● **INPUT RECORDS**:
++++

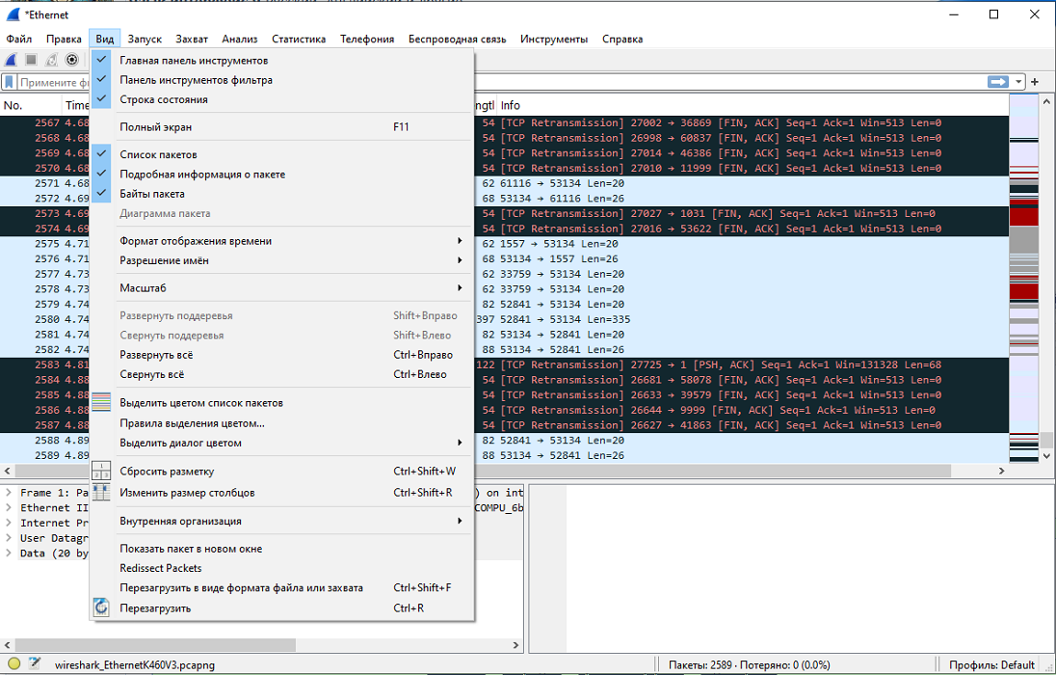Click the shark fin start capture icon
This screenshot has height=675, width=1056.
pyautogui.click(x=12, y=60)
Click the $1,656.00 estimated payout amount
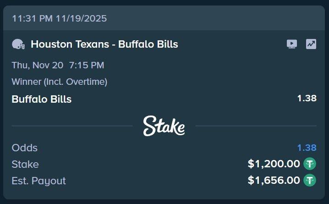The width and height of the screenshot is (329, 204). point(274,180)
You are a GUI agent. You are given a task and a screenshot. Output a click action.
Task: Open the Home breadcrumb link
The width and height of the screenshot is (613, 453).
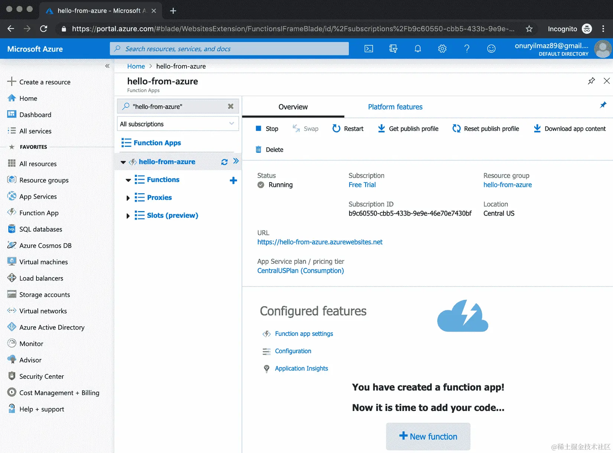tap(136, 66)
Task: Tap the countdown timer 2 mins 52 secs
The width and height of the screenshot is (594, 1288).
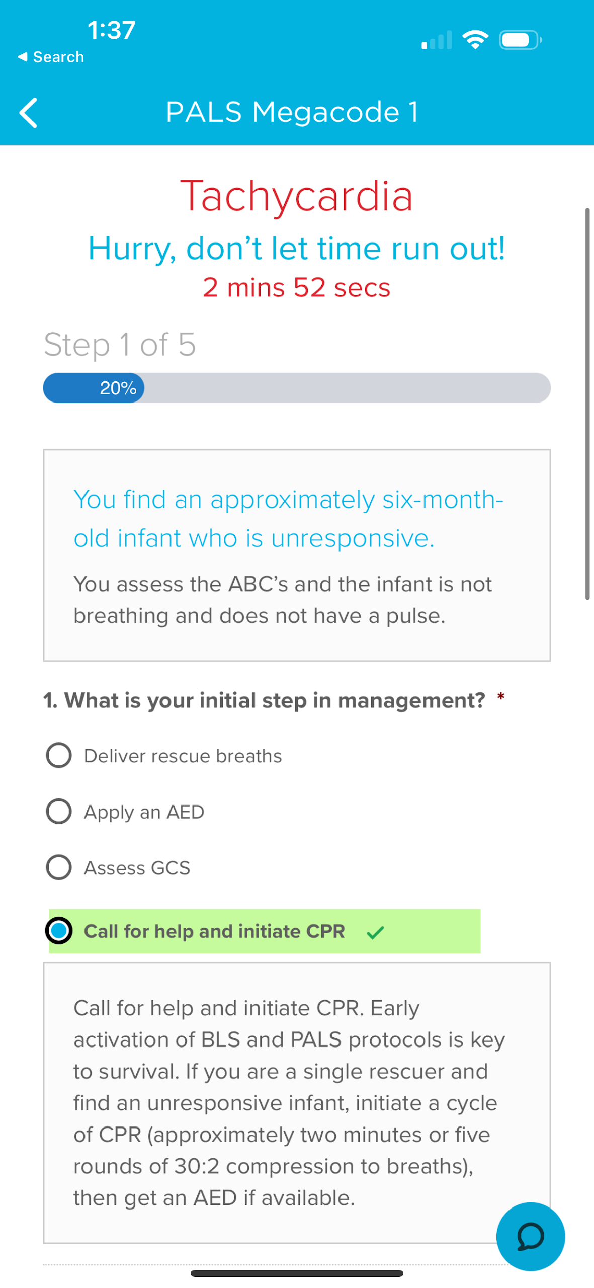Action: (x=297, y=288)
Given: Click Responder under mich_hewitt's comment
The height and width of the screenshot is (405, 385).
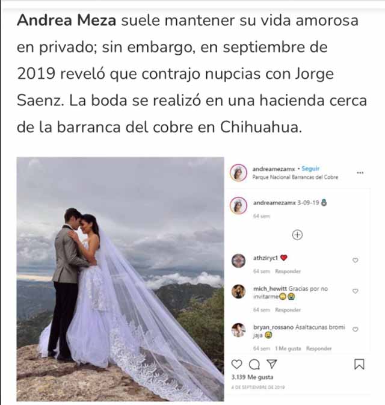Looking at the screenshot, I should [288, 310].
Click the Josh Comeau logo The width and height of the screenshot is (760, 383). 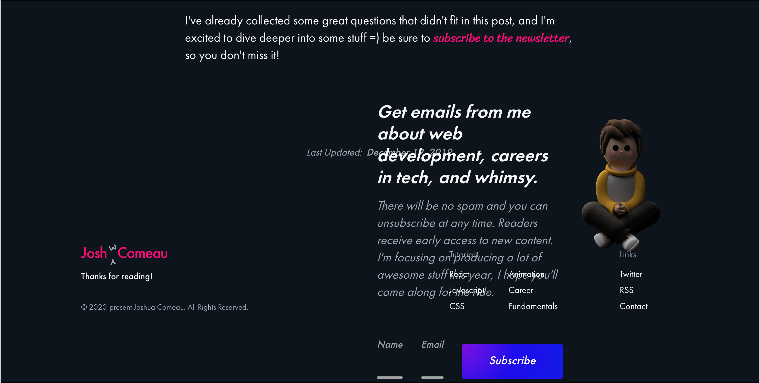coord(125,253)
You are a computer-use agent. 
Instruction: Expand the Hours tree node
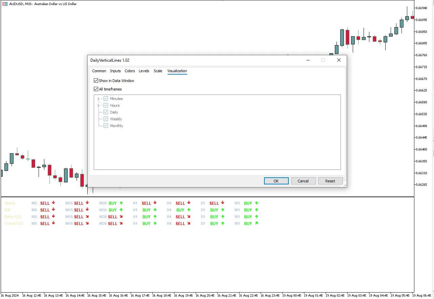pos(99,105)
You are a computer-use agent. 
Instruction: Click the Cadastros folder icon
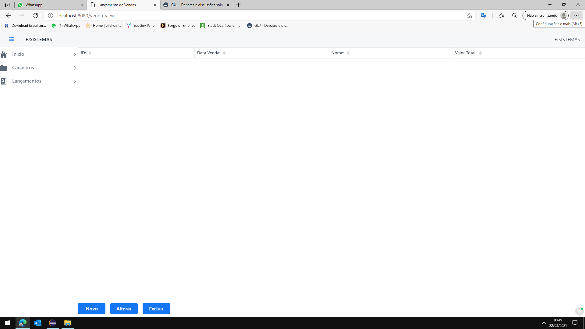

++++

Reproduce the lines of the material verbatim, starting at the line that contains "You are a GUI" and ending at the line that contains "tap(136, 66)", with both of those lines included. Leave the pictures out of your answer.

● **RESPONSE TO THE EXERCISE**:
You are a GUI agent. You are given a task and a screenshot. Output a click action.
Task: Open the Home breadcrumb link
The width and height of the screenshot is (613, 453).
tap(136, 66)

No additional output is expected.